STATED PROBLEM:
Quote the rows starting at the line containing "Task: Upvote this comment" and ending at the end of the rows, both ends included, leaving the pictures out of your answer.
start EXERCISE INPUT
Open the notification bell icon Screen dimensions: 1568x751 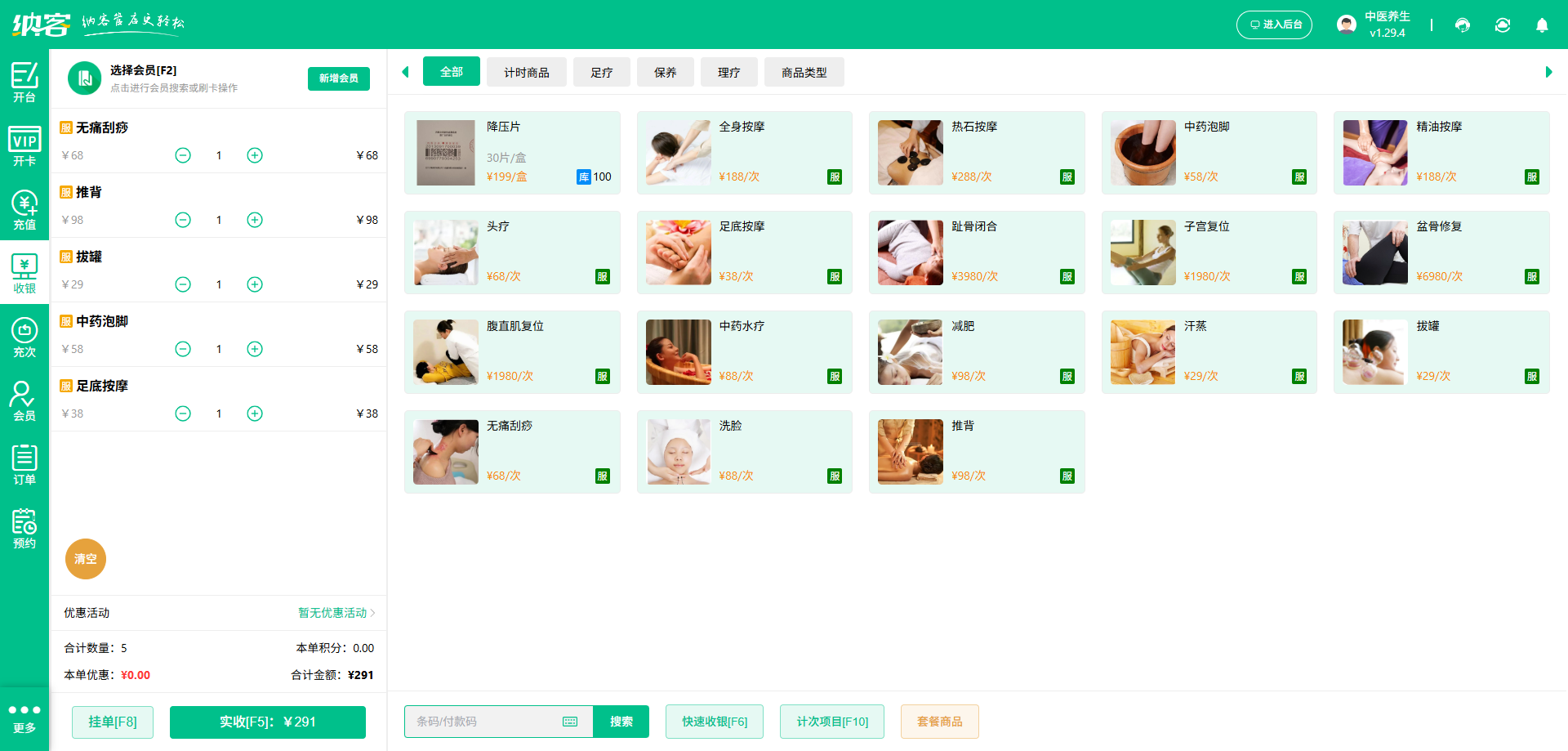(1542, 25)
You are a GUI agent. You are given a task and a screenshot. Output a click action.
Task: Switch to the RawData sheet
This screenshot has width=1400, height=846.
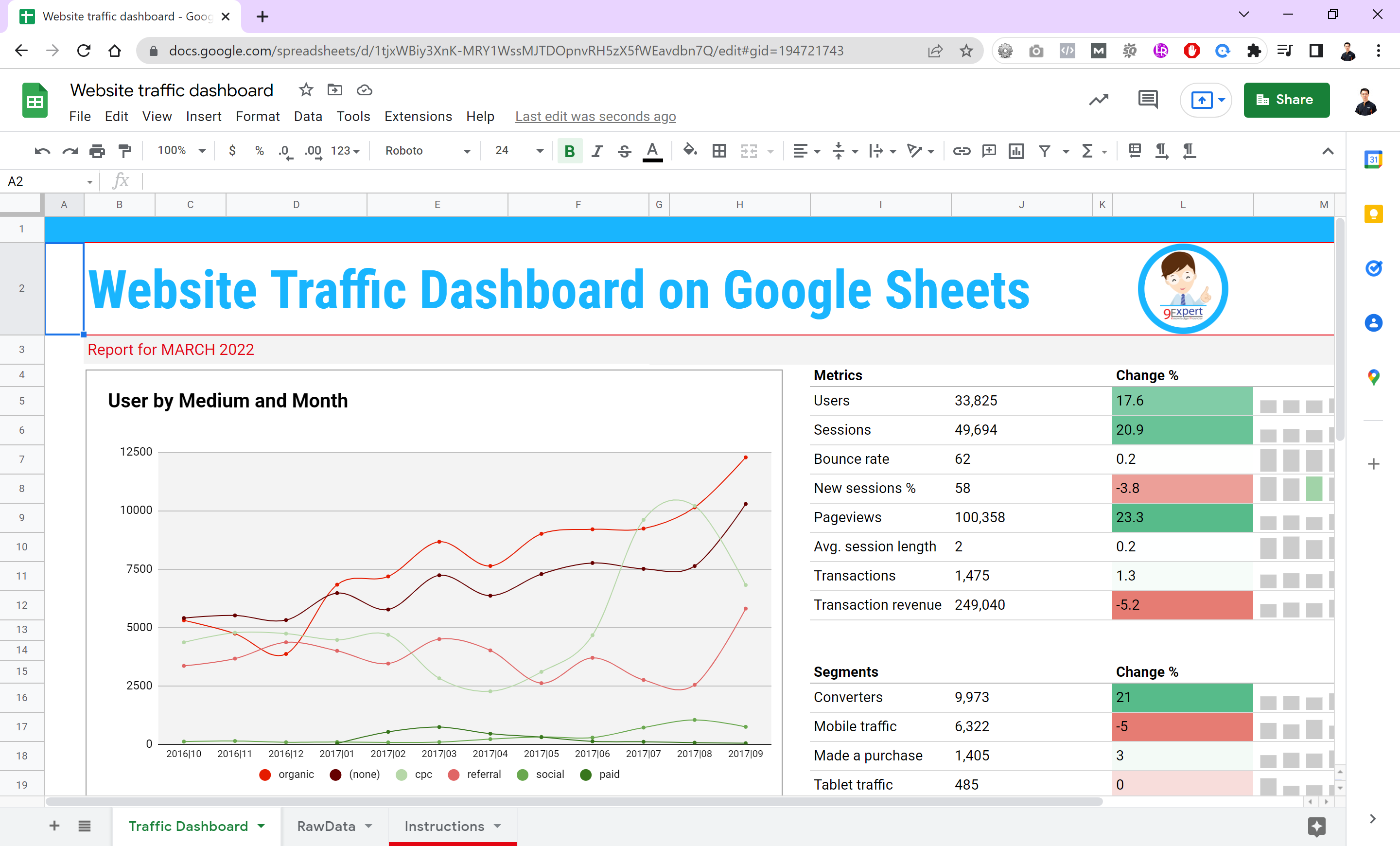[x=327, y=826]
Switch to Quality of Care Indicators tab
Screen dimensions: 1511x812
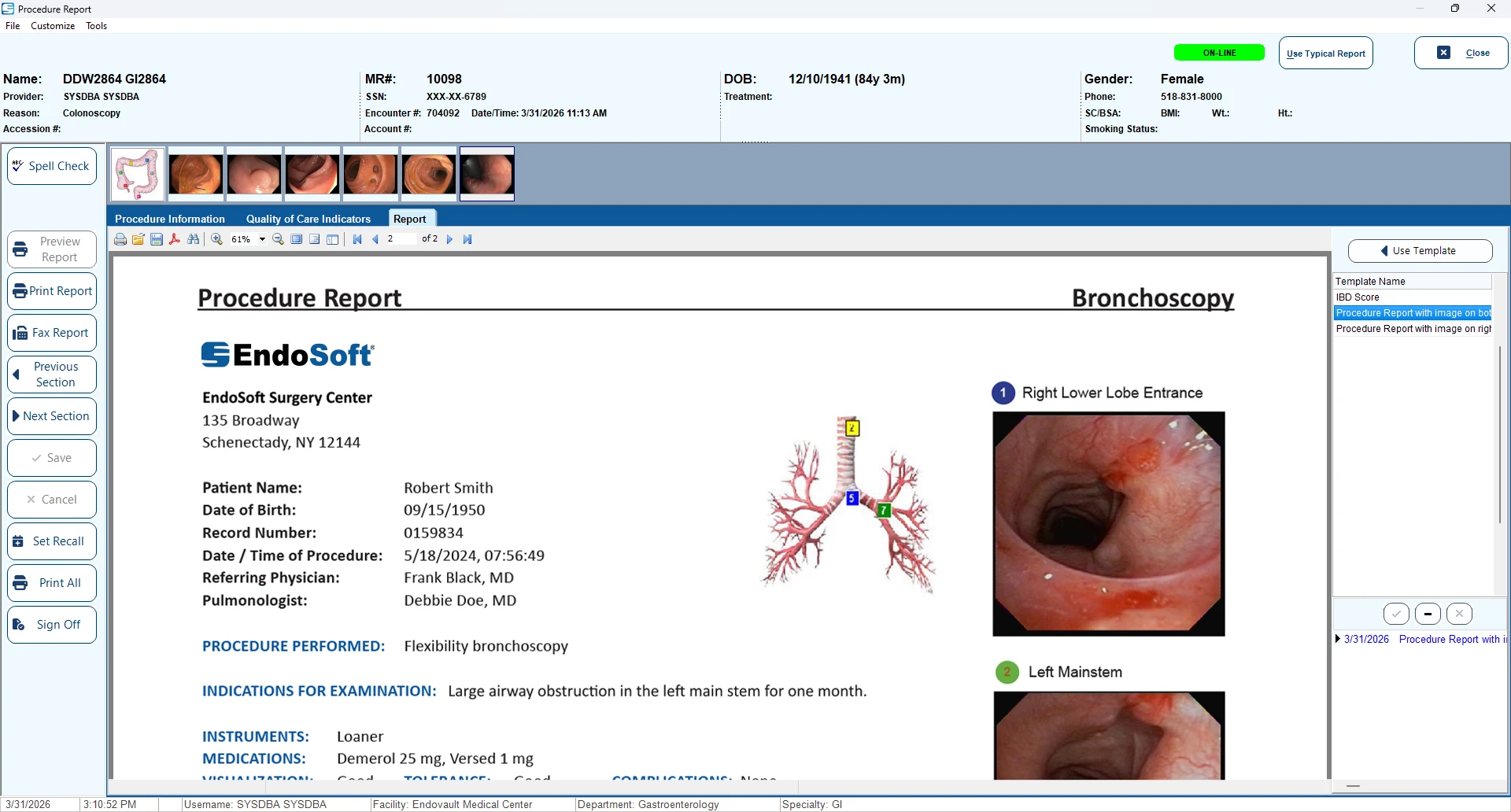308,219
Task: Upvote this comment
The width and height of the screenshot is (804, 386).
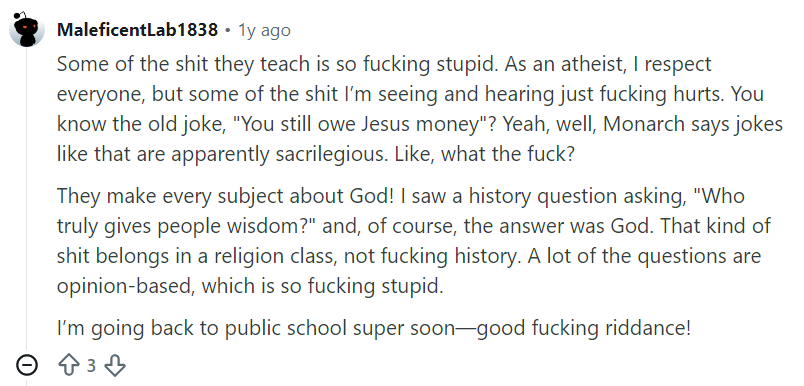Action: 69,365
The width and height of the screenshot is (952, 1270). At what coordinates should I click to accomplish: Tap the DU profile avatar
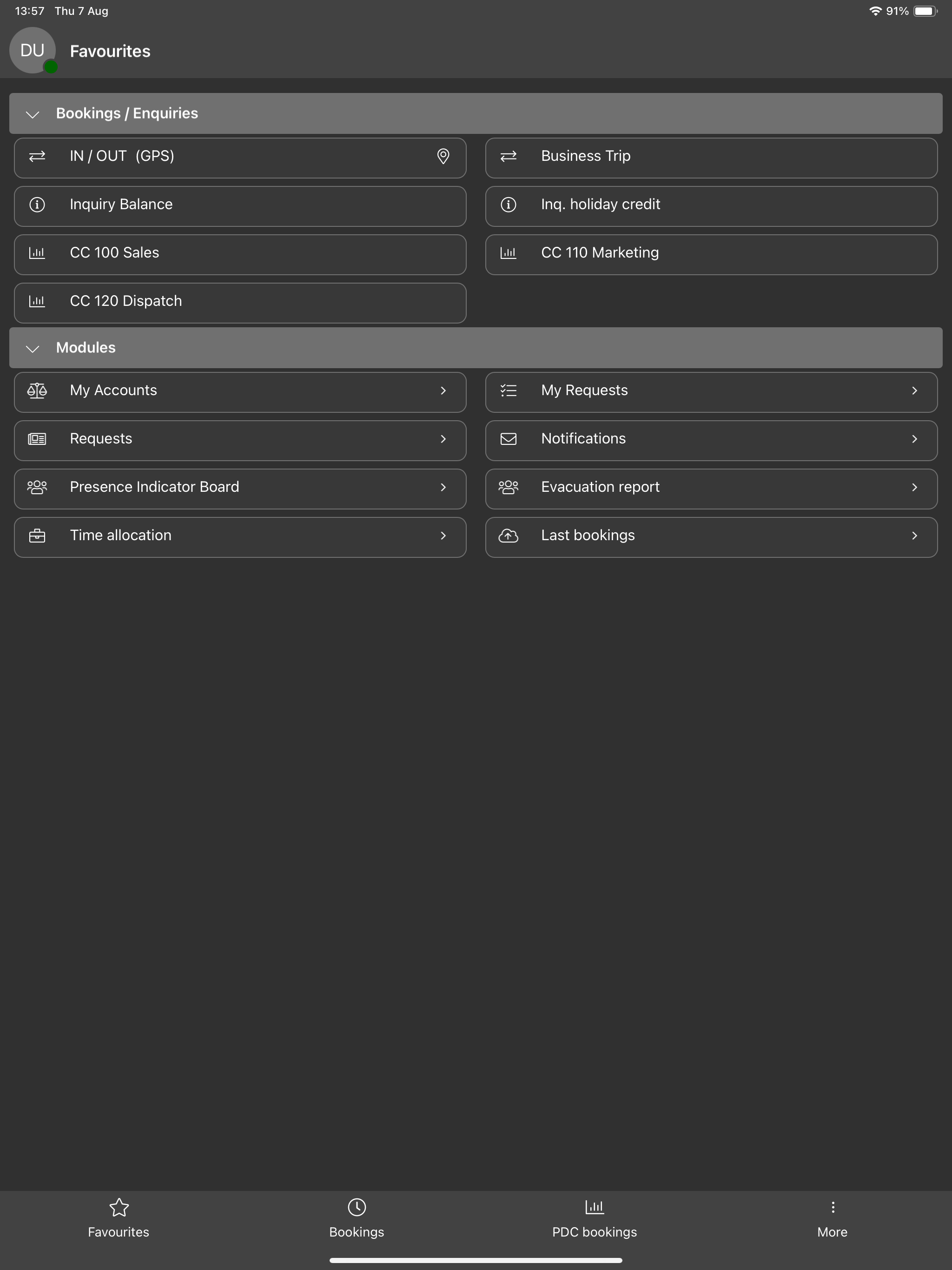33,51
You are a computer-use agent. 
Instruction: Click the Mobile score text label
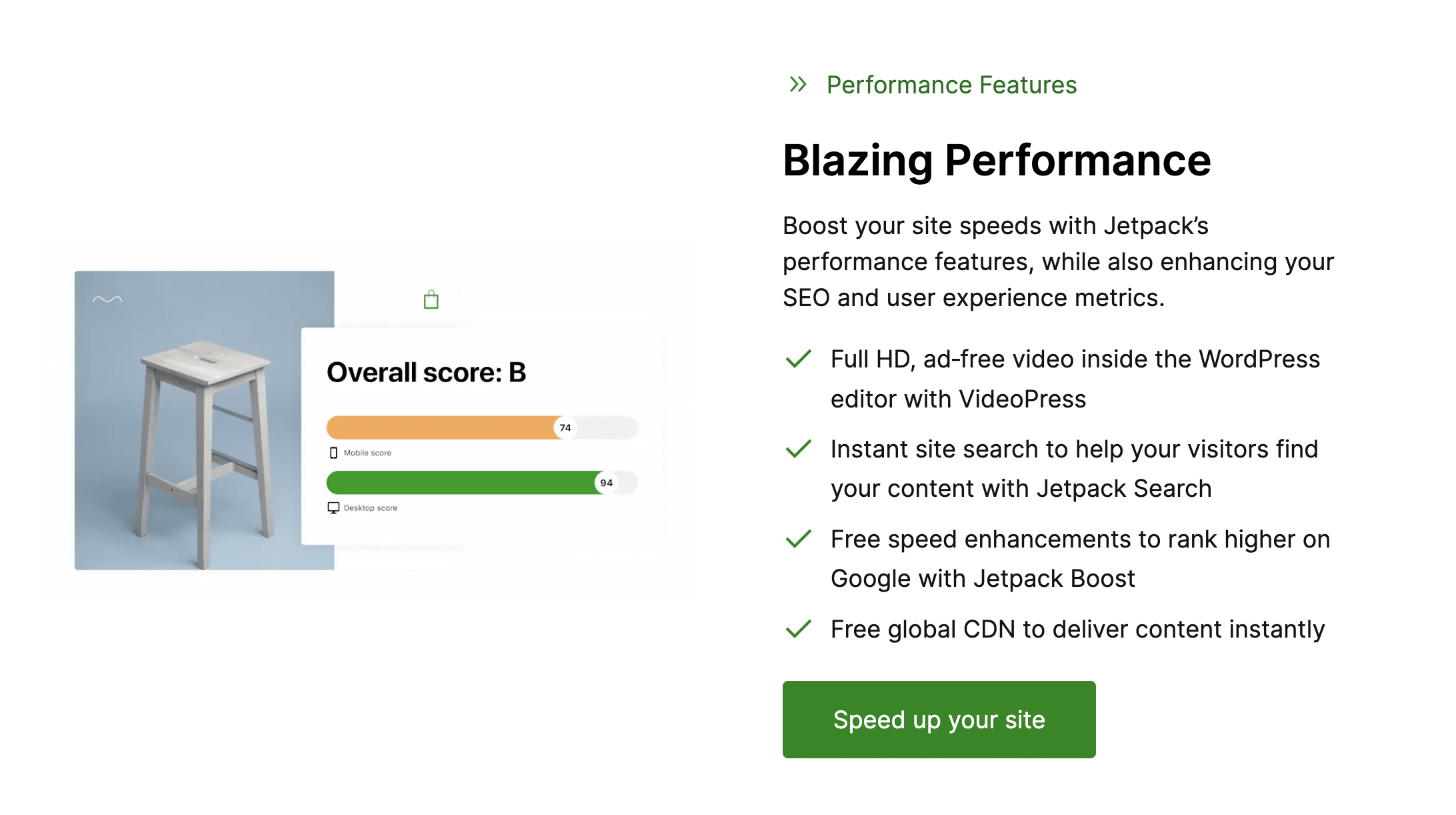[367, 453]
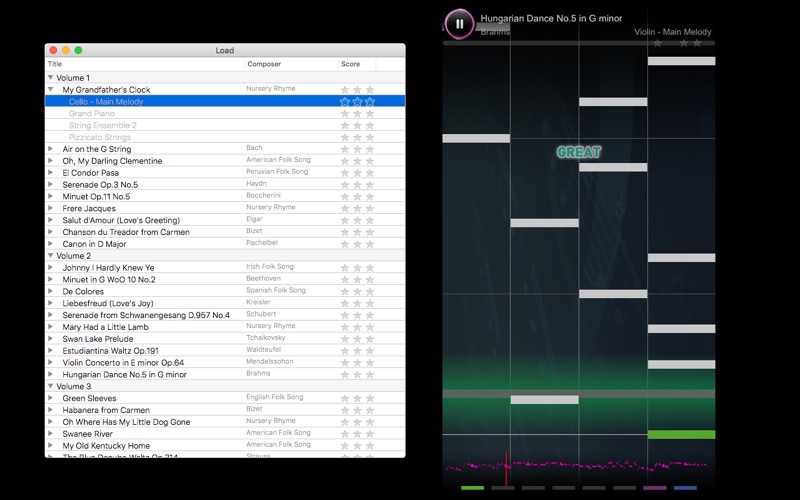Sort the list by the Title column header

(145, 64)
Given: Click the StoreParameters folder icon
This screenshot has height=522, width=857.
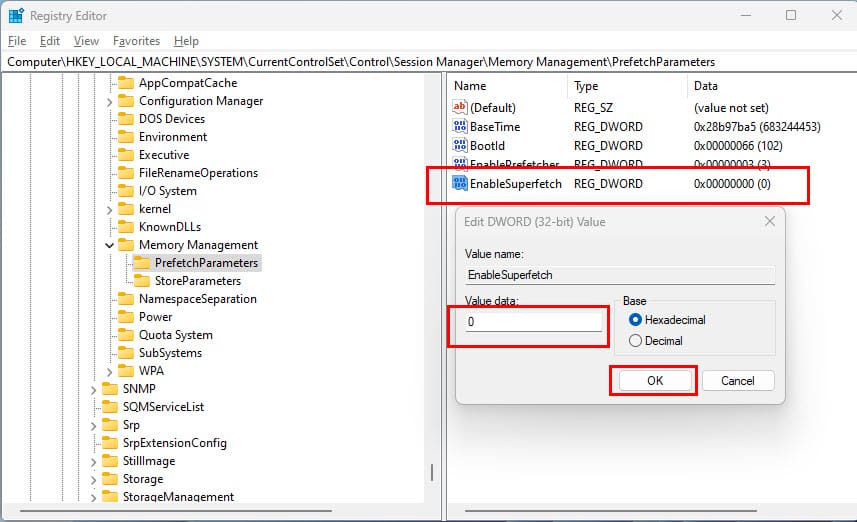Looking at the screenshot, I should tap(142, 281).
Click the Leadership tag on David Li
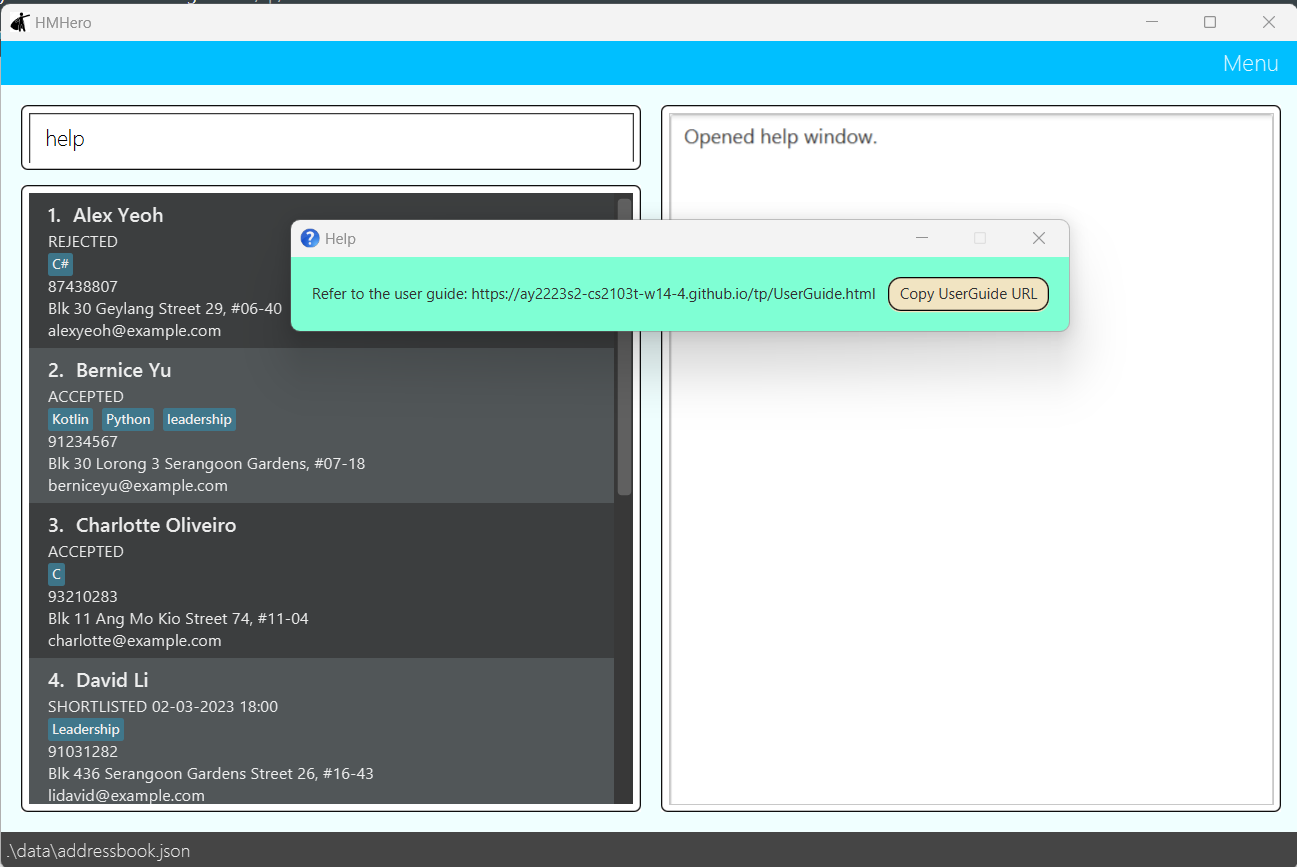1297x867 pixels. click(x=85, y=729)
end EXERCISE INPUT
EXERCISE OUTPUT:
Task: Upvote this comment
The width and height of the screenshot is (804, 386).
Action: 69,365
The width and height of the screenshot is (952, 1270). At what coordinates should I click to accomplish: Tap the DU profile avatar
33,51
You are a computer-use agent. 
Instruction: Click the Mobile score text label
[367, 453]
Sort the list by the Title column header

(145, 64)
Given: Click the StoreParameters folder icon
This screenshot has height=522, width=857.
Looking at the screenshot, I should tap(142, 281).
Click the Leadership tag on David Li
1297x867 pixels. click(x=85, y=729)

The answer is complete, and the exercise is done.